BLOCO DE TEXTO
□ □ □ □ □

Hoje as coisas modificaram-se e os choisos estão com silvas e pinheiros. O viver das pessoas modificou-se com os tempos e hoje já não vão às ervas nem cultivam os seus pequenos terrenos cheios de pedras e pouco aráveis. A água é da rede pública. Há saneamento. Já não é preciso ir ao pátio das galinhas.
Dizia eu que aqui não há nada. Vendo bem e com alguma atenção podermos encontrar, rosmaninho, musgo colado pela natureza às pedras e no tronco das árvores. O canto dos pássaros, um sapo residente nas traseiras da minha casa, a capela de santo António, muito pequenita, mas convida à oração. No monte, lá em cima há giestas, cucas, medronhos e figueiras. Cá mais abaixo as alhetas, flores humildes, brancas que só abrem pela sementeira das batatas. O que eu gosto mesmo é de pôr um banquinho na rua que afinal é a estrada e conversar com os vizinhos. É que aqui há vizinhos que dão conversa.
O Alfredo tem uma imaginação fértil, sentado no degrau de minha casa faz-nos ver ou acreditar que antigamente, era costume encontrar bruxas e lobisomens. Uma noite destas, no meu degrau, onde ele se sentou contou que era já noite quando na encruzilhada ao fundo da ladeira um grupo de mulheres fez parar o Elias que vinha de bicicleta. Um homem com mau aspecto e dois cornos no cimo da farta cabeleira deu o sinal. Elas foram-no buscar. Dançou com todas e toda a noite. Fizeram uma roda e meteram-no no meio, sempre a dançar. Só pararam quando o sol começou a despontar. Chegado a casa a mulher perguntou se ele tinha andado “nos copos”. Não respondeu e fez um largo sorriso. Ainda hoje se lhe perguntam onde é que andou, apenas sorri.
O Ti Herculano debruçado na varanda no cimo das escadas da casa dele, pronto a despencar cá para baixo. Nos dias de calor intenso as cegarregas cantam doidinhas de todo, na casca dos pinheiros.

□ □ □ □ □

Dados de palavras e posição de itens

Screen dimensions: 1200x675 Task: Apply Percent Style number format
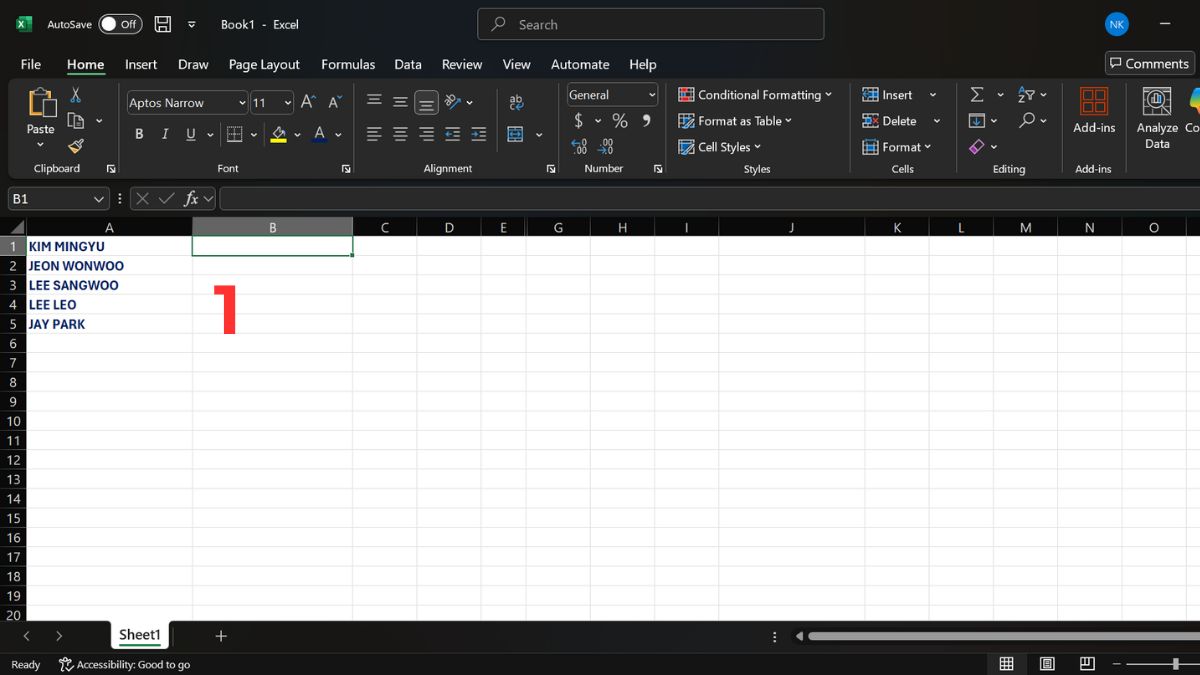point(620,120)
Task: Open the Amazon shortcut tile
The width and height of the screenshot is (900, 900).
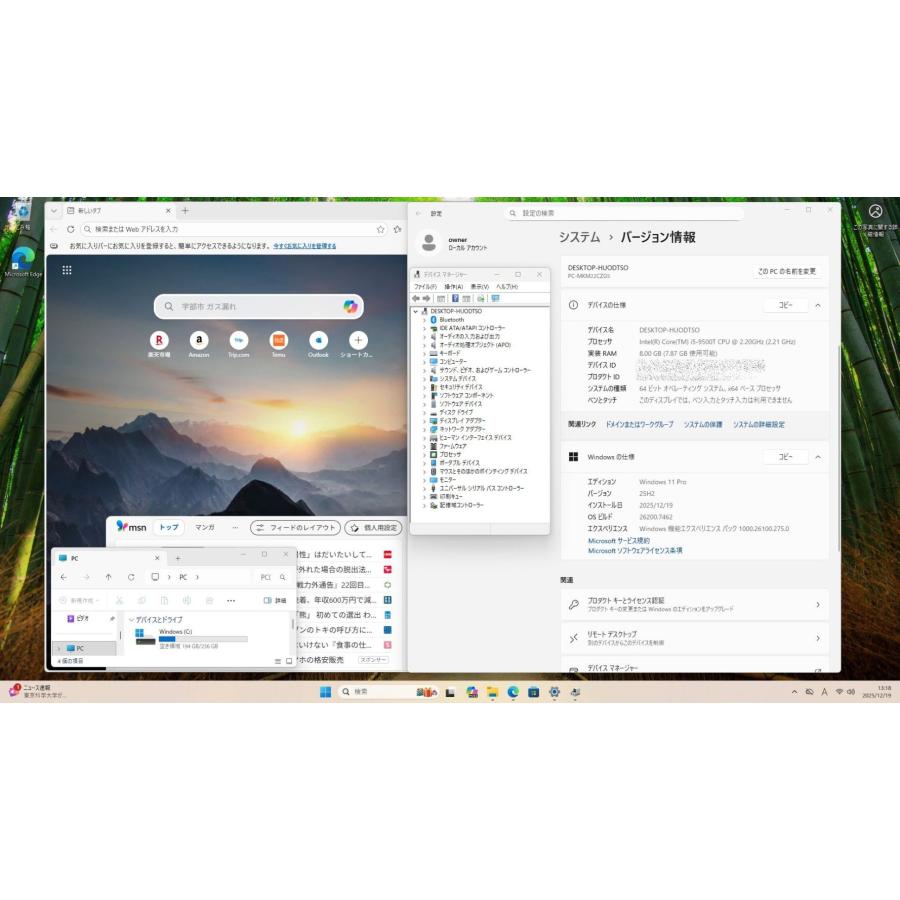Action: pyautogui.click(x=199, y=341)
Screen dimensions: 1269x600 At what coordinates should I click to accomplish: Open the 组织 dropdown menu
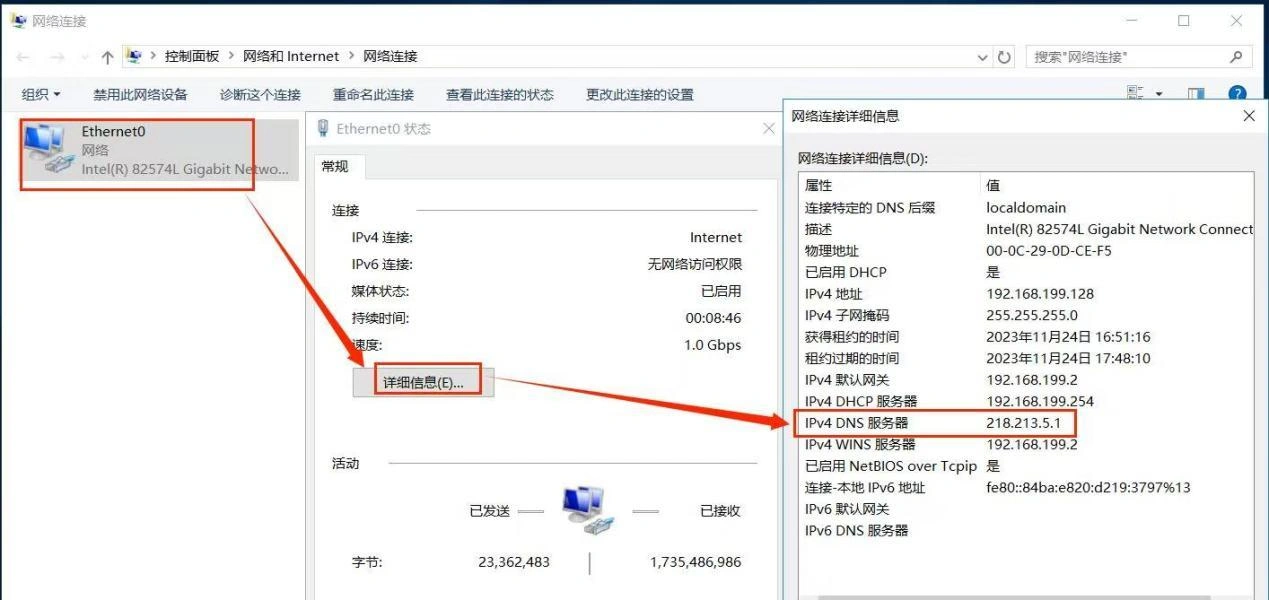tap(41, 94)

□ □ □ □ □

TAREFA 1
Reproduza fielmente, do texto sobre o lugar e os vizinhos, o trecho que começa com as palavras que contêm "O Alfredo tem" e termina em "andou, apenas sorri.".
TAREFA 2
Com base no texto sobre o lugar e os vizinhos, explique em uma a três frases por que quem narra gosta de pôr um banquinho na rua.
TAREFA 3
Dê continuidade ao texto sobre o lugar e os vizinhos a partir do ponto em que ele termina.
Os dados apresentados não são necessários para nenhuma das tarefas.

RESULTADO 1
O Alfredo tem uma imaginação fértil, sentado no degrau de minha casa faz-nos ver ou acreditar que antigamente, era costume encontrar bruxas e lobisomens. Uma noite destas, no meu degrau, onde ele se sentou contou que era já noite quando na encruzilhada ao fundo da ladeira um grupo de mulheres fez parar o Elias que vinha de bicicleta. Um homem com mau aspecto e dois cornos no cimo da farta cabeleira deu o sinal. Elas foram-no buscar. Dançou com todas e toda a noite. Fizeram uma roda e meteram-no no meio, sempre a dançar. Só pararam quando o sol começou a despontar. Chegado a casa a mulher perguntou se ele tinha andado “nos copos”. Não respondeu e fez um largo sorriso. Ainda hoje se lhe perguntam onde é que andou, apenas sorri.

RESULTADO 2
Quem narra gosta de pôr um banquinho na rua, que afinal é a estrada, para conversar com os vizinhos. O motivo dado no texto é que ali há vizinhos que dão conversa.

RESULTADO 3
Sou feliz aqui. Gosto quando depois de jantar me sento um pouco, na minha varanda e ouvir os grilos. Aqui ainda há grilos. Até uma raposita vem ao fundo do pinhal perto das casas regougar, pensando que deixámos as capoeiras abertas.
Como se formou a aldeia que está encravada no monte tendo por companhia pedras e pedregulhos? Não sei!
Tenho a minha teoria. Não falei com historiadores, que certamente não iriam perder tempo com uma aldeia tão pequena.
Ora bem!
Lá em baixo, em Condeixa-a-Velha, com terreno fértil e água com fartura instalaram-se povos sendo os últimos habitantes os romanos que tinham uma civilização muito adiantada. Tinham os senhores que moravam nos palácios. Mas os escravos faziam tudo o que era trabalho menor.
Um casal de escravos, farto de ser mandado pelos senhores e fazer trabalho pesado, resolveu fugir para dentro da mata onde seria difícil serem encontrados. Construíram uma cabana em pedra e aí se instalaram. A água iam buscá-la a Alcabideque. Se atentarmos bem, na mata há de comer: bagas, figos, e coelhos e mesmo pássaros que caçavam com armadilhas.
O tempo foi passando e os romanos derrotados enquanto a civilização se extinguia. Eles foram ficando.
Esta minha teoria nunca ninguém a explicou. Mas não podia ser de outra forma. A imaginação tem asas e temos que a deixar voar.
Afinal não é só o meu vizinho que tem imaginação fértil.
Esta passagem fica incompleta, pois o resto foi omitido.